Je reviens pour la chenille (quand même, il ne faut pas abuser non plus), avant de tenter PVA. Clairement, mes oreilles ne sont pas encore remises mais, mais, mais : waouh ! Là, on est enfin sur un parfait alignement “ambiance, horaire, genre musical”. Ce trio est irrésistible, et pas seulement à cause de la voix suave d’Ella derrière son clavier. La Route du rock se transforme en dancefloor, ambiance très club qu’on aime beaucoup beaucoup quand elle est si maîtrisée. C’est à la fois new wave et joyeux et là encore, je me prends à rêver de les voir dans un endroit plus petit et beaucoup plus clos.
Le meilleur show de la Route du Rock 2022 ?
Elle est là, enfin, elle arrive, la clôture de cette Route du Rock 2022. Je l’attendais. Pas parce que c’était la fin, mais pour le groupe prévu. Enfin prévu… Les remplaçants des King Gizzard & The Lizard Wizard. Et quels remplaçants. La Fat White Family au grand complet débarque dans une ambiance particulière, avec un mec qui tape sur un fût de bière mais se fait engueuler parce qu’il ne le fait pas correctement. Lias Saoudi lui prend les baguettes et lui dit de dégager. Le ton est posé.

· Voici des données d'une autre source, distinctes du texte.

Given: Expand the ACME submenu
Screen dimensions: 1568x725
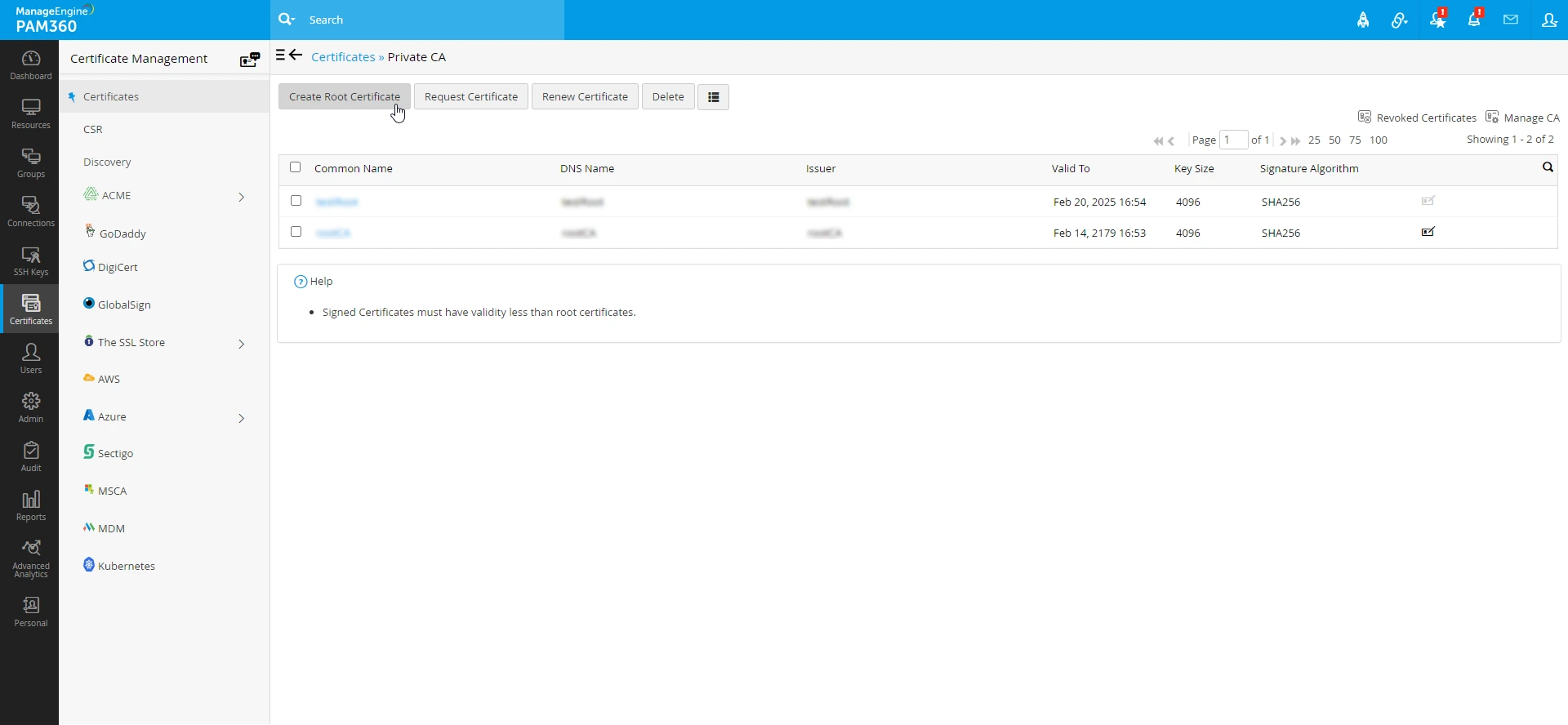Looking at the screenshot, I should 241,197.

A partir de là, c’est le bordel indescriptible d’un show foutraque de Lias Saoudi. Il se jette dans le public directement, prend une multitude de poses qui mettent les photographes en PLS (par photographe, comprendre moi) et, par son talent légendaire (d’aucun diront la drogue), continue en même temps à assurer au chant pendant que le groupe fait le taf derrière. En résumé, l’insolence et le nihilisme habituels de Fat White Family, au sommet de leur art. Le résultat est à voir d’ailleurs sur Arte concert pour ceux qui n’y étaient pas. Ceux-là, d’ailleurs, on les plaint. Parce qu’on ne connaît pas meilleur moyen de finir un week-end de Route du Rock que par un tel concert. Vivement l’année prochaine.